§ Saved data entries
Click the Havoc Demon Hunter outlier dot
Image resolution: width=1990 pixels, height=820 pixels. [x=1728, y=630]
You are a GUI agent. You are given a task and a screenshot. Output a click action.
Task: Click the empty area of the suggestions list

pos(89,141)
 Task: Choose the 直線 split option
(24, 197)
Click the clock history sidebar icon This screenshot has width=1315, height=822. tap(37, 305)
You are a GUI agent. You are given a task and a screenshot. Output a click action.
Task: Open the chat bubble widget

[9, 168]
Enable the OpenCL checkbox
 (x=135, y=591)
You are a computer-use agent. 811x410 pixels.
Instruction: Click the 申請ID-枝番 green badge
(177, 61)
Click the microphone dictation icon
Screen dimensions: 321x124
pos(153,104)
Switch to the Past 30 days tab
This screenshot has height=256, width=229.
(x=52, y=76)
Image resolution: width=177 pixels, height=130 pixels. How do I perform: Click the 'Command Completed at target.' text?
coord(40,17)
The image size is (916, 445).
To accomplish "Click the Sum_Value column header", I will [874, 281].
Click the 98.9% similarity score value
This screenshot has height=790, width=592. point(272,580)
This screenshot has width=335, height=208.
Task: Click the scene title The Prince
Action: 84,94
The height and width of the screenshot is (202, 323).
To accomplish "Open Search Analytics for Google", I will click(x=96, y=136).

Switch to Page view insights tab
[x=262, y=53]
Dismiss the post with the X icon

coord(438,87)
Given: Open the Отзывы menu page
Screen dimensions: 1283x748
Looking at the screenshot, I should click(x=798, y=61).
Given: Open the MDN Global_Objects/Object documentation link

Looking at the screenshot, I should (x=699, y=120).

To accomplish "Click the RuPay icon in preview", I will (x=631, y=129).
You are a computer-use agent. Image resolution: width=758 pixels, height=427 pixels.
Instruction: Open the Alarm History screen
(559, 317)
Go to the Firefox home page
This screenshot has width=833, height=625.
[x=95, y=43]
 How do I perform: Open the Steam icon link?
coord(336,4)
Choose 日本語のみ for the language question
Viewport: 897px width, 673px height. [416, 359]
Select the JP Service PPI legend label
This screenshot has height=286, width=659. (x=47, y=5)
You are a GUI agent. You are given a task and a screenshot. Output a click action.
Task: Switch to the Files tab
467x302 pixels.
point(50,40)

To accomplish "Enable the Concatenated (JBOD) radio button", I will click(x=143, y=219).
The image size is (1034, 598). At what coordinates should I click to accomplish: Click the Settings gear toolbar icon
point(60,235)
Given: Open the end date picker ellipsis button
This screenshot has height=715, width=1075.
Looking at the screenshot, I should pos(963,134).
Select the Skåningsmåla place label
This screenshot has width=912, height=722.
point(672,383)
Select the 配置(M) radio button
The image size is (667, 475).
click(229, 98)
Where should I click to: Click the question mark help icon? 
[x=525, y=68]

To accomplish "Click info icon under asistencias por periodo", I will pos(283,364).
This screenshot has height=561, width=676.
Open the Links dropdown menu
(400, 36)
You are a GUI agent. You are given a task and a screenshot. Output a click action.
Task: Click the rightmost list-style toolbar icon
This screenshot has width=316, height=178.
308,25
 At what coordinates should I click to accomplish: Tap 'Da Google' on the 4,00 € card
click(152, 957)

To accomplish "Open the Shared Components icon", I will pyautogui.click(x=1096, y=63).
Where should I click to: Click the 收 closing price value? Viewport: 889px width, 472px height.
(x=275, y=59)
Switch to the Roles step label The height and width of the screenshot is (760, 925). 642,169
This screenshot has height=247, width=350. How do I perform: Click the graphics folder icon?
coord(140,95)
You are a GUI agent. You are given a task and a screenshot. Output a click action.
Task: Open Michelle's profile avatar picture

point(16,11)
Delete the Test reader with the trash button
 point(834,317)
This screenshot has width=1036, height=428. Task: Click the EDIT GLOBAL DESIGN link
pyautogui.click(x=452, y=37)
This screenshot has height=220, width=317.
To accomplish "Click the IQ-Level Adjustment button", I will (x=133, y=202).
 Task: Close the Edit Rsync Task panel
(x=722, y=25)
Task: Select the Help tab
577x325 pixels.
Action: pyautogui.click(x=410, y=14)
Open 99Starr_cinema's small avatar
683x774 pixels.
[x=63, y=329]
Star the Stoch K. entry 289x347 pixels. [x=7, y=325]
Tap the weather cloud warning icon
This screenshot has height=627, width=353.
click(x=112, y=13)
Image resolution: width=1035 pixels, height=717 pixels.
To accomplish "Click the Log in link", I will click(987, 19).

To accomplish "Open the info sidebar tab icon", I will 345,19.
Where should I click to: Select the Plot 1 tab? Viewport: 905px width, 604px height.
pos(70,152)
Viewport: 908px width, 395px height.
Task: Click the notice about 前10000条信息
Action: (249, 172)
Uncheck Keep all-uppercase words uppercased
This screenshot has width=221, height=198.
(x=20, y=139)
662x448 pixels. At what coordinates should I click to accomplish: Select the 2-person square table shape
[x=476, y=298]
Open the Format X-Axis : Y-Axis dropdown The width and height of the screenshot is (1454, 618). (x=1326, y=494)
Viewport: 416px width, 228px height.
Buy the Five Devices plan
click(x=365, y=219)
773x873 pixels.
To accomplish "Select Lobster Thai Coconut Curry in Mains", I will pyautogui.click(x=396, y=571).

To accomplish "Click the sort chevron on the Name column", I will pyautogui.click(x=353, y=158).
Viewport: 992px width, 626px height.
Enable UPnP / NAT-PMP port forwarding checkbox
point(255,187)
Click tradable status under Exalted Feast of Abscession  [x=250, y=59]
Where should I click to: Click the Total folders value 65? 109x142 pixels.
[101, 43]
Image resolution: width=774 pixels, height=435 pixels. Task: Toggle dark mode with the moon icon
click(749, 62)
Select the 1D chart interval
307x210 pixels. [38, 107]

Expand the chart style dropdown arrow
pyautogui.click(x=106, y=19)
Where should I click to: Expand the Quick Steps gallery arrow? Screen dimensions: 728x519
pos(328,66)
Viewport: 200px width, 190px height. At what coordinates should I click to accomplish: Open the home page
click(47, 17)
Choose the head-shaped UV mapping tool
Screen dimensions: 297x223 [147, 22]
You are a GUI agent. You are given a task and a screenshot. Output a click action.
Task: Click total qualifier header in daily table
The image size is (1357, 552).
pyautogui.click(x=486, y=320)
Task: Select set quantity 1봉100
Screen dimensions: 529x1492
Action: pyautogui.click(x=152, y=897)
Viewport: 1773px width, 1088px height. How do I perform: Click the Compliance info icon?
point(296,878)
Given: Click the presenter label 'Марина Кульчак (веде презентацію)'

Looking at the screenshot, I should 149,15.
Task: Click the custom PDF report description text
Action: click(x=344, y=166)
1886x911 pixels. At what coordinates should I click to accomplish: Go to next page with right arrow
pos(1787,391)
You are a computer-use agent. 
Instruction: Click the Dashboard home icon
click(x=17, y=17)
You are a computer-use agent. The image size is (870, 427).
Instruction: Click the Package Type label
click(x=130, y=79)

§ What the task asks
From the data above, extract every line in its exact form.

§ Answer to the problem
Click the Havoc Demon Hunter outlier dot
Image resolution: width=1990 pixels, height=820 pixels. [x=1728, y=630]
You are a GUI agent. You are given a task and a screenshot. Output a click action.
Task: Click the empty area of the suggestions list

pos(89,141)
 Task: Choose the 直線 split option
(24, 197)
Click the clock history sidebar icon This screenshot has width=1315, height=822. tap(37, 305)
You are a GUI agent. You are given a task and a screenshot. Output a click action.
Task: Open the chat bubble widget

[9, 168]
Enable the OpenCL checkbox
 (x=135, y=591)
You are a computer-use agent. 811x410 pixels.
Instruction: Click the 申請ID-枝番 green badge
(177, 61)
Click the microphone dictation icon
Screen dimensions: 321x124
pos(153,104)
Switch to the Past 30 days tab
This screenshot has height=256, width=229.
(x=52, y=76)
Image resolution: width=177 pixels, height=130 pixels. How do I perform: Click the 'Command Completed at target.' text?
coord(40,17)
The image size is (916, 445).
To accomplish "Click the Sum_Value column header", I will [874, 281].
Click the 98.9% similarity score value
This screenshot has height=790, width=592. point(272,580)
This screenshot has width=335, height=208.
Task: Click the scene title The Prince
Action: 84,94
The height and width of the screenshot is (202, 323).
To accomplish "Open Search Analytics for Google", I will click(x=96, y=136).

Switch to Page view insights tab
[x=262, y=53]
Dismiss the post with the X icon

coord(438,87)
Given: Open the Отзывы menu page
Screen dimensions: 1283x748
Looking at the screenshot, I should click(x=798, y=61).
Given: Open the MDN Global_Objects/Object documentation link

Looking at the screenshot, I should (x=699, y=120).

To accomplish "Click the RuPay icon in preview", I will (x=631, y=129).
You are a computer-use agent. Image resolution: width=758 pixels, height=427 pixels.
Instruction: Open the Alarm History screen
(559, 317)
Go to the Firefox home page
This screenshot has width=833, height=625.
[x=95, y=43]
 How do I perform: Open the Steam icon link?
coord(336,4)
Choose 日本語のみ for the language question
Viewport: 897px width, 673px height. [416, 359]
Select the JP Service PPI legend label
This screenshot has height=286, width=659. (x=47, y=5)
You are a GUI agent. You are given a task and a screenshot. Output a click action.
Task: Switch to the Files tab
467x302 pixels.
point(50,40)

To accomplish "Enable the Concatenated (JBOD) radio button", I will click(x=143, y=219).
The image size is (1034, 598). At what coordinates should I click to accomplish: Click the Settings gear toolbar icon
point(60,235)
Given: Open the end date picker ellipsis button
This screenshot has height=715, width=1075.
Looking at the screenshot, I should pos(963,134).
Select the Skåningsmåla place label
This screenshot has width=912, height=722.
point(672,383)
Select the 配置(M) radio button
The image size is (667, 475).
click(229, 98)
Where should I click to: Click the question mark help icon? 
[x=525, y=68]

To accomplish "Click info icon under asistencias por periodo", I will pos(283,364).
This screenshot has height=561, width=676.
Open the Links dropdown menu
(400, 36)
You are a GUI agent. You are given a task and a screenshot. Output a click action.
Task: Click the rightmost list-style toolbar icon
This screenshot has width=316, height=178.
308,25
 At what coordinates should I click to accomplish: Tap 'Da Google' on the 4,00 € card
click(152, 957)

To accomplish "Open the Shared Components icon", I will pyautogui.click(x=1096, y=63).
Where should I click to: Click the 收 closing price value? Viewport: 889px width, 472px height.
(x=275, y=59)
Switch to the Roles step label The height and width of the screenshot is (760, 925). 642,169
This screenshot has height=247, width=350. How do I perform: Click the graphics folder icon?
coord(140,95)
You are a GUI agent. You are given a task and a screenshot. Output a click action.
Task: Open Michelle's profile avatar picture

point(16,11)
Delete the Test reader with the trash button
 point(834,317)
This screenshot has width=1036, height=428. Task: Click the EDIT GLOBAL DESIGN link
pyautogui.click(x=452, y=37)
This screenshot has height=220, width=317.
To accomplish "Click the IQ-Level Adjustment button", I will (x=133, y=202).
 Task: Close the Edit Rsync Task panel
(x=722, y=25)
Task: Select the Help tab
577x325 pixels.
Action: pyautogui.click(x=410, y=14)
Open 99Starr_cinema's small avatar
683x774 pixels.
[x=63, y=329]
Star the Stoch K. entry 289x347 pixels. [x=7, y=325]
Tap the weather cloud warning icon
This screenshot has height=627, width=353.
click(x=112, y=13)
Image resolution: width=1035 pixels, height=717 pixels.
To accomplish "Click the Log in link", I will click(987, 19).

To accomplish "Open the info sidebar tab icon", I will 345,19.
Where should I click to: Select the Plot 1 tab? Viewport: 905px width, 604px height.
pos(70,152)
Viewport: 908px width, 395px height.
Task: Click the notice about 前10000条信息
Action: (249, 172)
Uncheck Keep all-uppercase words uppercased
This screenshot has width=221, height=198.
(x=20, y=139)
662x448 pixels. At what coordinates should I click to accomplish: Select the 2-person square table shape
[x=476, y=298]
Open the Format X-Axis : Y-Axis dropdown The width and height of the screenshot is (1454, 618). (x=1326, y=494)
Viewport: 416px width, 228px height.
Buy the Five Devices plan
click(x=365, y=219)
773x873 pixels.
To accomplish "Select Lobster Thai Coconut Curry in Mains", I will pyautogui.click(x=396, y=571).

To accomplish "Click the sort chevron on the Name column", I will pyautogui.click(x=353, y=158).
Viewport: 992px width, 626px height.
Enable UPnP / NAT-PMP port forwarding checkbox
point(255,187)
Click tradable status under Exalted Feast of Abscession  [x=250, y=59]
Where should I click to: Click the Total folders value 65? 109x142 pixels.
[101, 43]
Image resolution: width=774 pixels, height=435 pixels. Task: Toggle dark mode with the moon icon
click(749, 62)
Select the 1D chart interval
307x210 pixels. [38, 107]

Expand the chart style dropdown arrow
pyautogui.click(x=106, y=19)
Where should I click to: Expand the Quick Steps gallery arrow? Screen dimensions: 728x519
pos(328,66)
Viewport: 200px width, 190px height. At what coordinates should I click to accomplish: Open the home page
click(47, 17)
Choose the head-shaped UV mapping tool
Screen dimensions: 297x223 [147, 22]
You are a GUI agent. You are given a task and a screenshot. Output a click action.
Task: Click total qualifier header in daily table
The image size is (1357, 552).
pyautogui.click(x=486, y=320)
Task: Select set quantity 1봉100
Screen dimensions: 529x1492
Action: pyautogui.click(x=152, y=897)
Viewport: 1773px width, 1088px height. How do I perform: Click the Compliance info icon?
point(296,878)
Given: Click the presenter label 'Марина Кульчак (веде презентацію)'

Looking at the screenshot, I should 149,15.
Task: Click the custom PDF report description text
Action: click(x=344, y=166)
1886x911 pixels. At what coordinates should I click to accomplish: Go to next page with right arrow
pos(1787,391)
You are a computer-use agent. 
Instruction: Click the Dashboard home icon
click(x=17, y=17)
You are a computer-use agent. The image size is (870, 427).
Instruction: Click the Package Type label
click(x=130, y=79)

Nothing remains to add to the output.